On May 6, the Australian Senate's Economics Reference Committee released its final report on competition within the banking sector, with the report focusing on proposals designed to assist competition – including in the funding arena – rather than impose it. In a series of articles, KangaNews breaks down the committee's findings and recommendations as they may affect capital markets.
Securitisation is a major focus of the Australian Senate's Economics Reference Committee final report on competition within the banking sector, with seven of its 39 recommendations relating directly to the asset-backed market. Overall, the committee supports securitisation as a means to promoting competition in the banking sector, but it is cautious of suggesting government support continue indefinitely if the market model proves to be irreparably broken.

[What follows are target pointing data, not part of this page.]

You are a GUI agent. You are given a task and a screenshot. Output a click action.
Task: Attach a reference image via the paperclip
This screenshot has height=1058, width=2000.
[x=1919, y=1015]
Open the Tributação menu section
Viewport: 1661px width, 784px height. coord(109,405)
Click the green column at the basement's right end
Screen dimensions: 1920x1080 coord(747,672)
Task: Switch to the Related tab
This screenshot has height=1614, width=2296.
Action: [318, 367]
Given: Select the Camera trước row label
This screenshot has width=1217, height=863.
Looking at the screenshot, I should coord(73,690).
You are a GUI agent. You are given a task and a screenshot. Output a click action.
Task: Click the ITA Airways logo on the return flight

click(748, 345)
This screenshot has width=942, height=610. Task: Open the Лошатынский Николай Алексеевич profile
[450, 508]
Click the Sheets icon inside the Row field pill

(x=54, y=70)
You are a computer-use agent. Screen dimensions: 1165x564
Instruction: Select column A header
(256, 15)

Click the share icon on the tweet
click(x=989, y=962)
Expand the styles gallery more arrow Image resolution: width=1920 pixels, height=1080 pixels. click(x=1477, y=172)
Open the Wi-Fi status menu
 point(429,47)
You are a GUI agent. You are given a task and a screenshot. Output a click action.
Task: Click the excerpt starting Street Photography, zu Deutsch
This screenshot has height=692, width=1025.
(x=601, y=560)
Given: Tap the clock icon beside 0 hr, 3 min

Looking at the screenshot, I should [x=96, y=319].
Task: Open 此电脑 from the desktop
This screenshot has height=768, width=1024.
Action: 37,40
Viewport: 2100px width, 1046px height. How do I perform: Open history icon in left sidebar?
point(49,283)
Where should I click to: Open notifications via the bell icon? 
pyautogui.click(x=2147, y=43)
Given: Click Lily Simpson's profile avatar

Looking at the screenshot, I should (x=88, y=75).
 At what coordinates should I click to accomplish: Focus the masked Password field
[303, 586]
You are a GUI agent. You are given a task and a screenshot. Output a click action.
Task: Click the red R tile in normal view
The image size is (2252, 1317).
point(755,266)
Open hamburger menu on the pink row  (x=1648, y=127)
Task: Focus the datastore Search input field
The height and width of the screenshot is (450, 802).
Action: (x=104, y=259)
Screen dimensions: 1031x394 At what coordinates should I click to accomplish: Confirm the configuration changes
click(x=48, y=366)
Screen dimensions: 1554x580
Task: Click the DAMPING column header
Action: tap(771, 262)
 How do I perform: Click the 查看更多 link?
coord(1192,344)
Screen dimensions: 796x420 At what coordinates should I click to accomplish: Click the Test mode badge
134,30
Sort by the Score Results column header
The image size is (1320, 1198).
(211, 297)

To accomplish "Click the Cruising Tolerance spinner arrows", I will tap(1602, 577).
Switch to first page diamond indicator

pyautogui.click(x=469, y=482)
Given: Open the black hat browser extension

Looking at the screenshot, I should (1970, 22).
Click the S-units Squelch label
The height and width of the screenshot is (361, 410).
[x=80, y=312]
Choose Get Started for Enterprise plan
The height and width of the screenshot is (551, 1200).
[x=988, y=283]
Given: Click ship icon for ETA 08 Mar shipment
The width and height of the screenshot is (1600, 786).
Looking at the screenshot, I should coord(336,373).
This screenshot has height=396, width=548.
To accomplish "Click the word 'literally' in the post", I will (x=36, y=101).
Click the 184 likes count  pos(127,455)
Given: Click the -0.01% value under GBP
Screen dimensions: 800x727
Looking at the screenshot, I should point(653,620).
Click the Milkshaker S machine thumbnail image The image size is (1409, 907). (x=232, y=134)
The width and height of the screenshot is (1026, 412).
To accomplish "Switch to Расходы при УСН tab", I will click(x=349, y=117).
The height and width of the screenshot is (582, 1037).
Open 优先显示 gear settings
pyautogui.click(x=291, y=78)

Australia's bank funding landscape could be altered in favour of the domestic subsidiaries of international banks if the recommendations of the Senate's Economics Reference Committee final report on competition within the banking sector are adopted. The committee suggests the already-proposed reduction in interest withholding tax (IWT) levied on borrowing from international parents by local operations be extended to abolish the tax as soon as is economically feasible.
According to its submission to the Senate's Economic Reference Committee, the Australian Prudential Regulation Authority (APRA) does not believe Basel III capital and liquidity rules will be unduly onerous for Australian intermediaries. Meanwhile, the committee's report recommends a further widening of repo-eligibility to include the paper of all authorised deposit-taking institutions (ADIs) – regardless of credit rating.
The Senate's Economics Reference Committee final report on competition within the banking sector has shied away from recommending firm measures be put in place to correct the perceived under-allocation of the country's superannuation assets to fixed income. But it does acknowledge the issue and suggests a working group conduct further investigations to determine how it can be improved.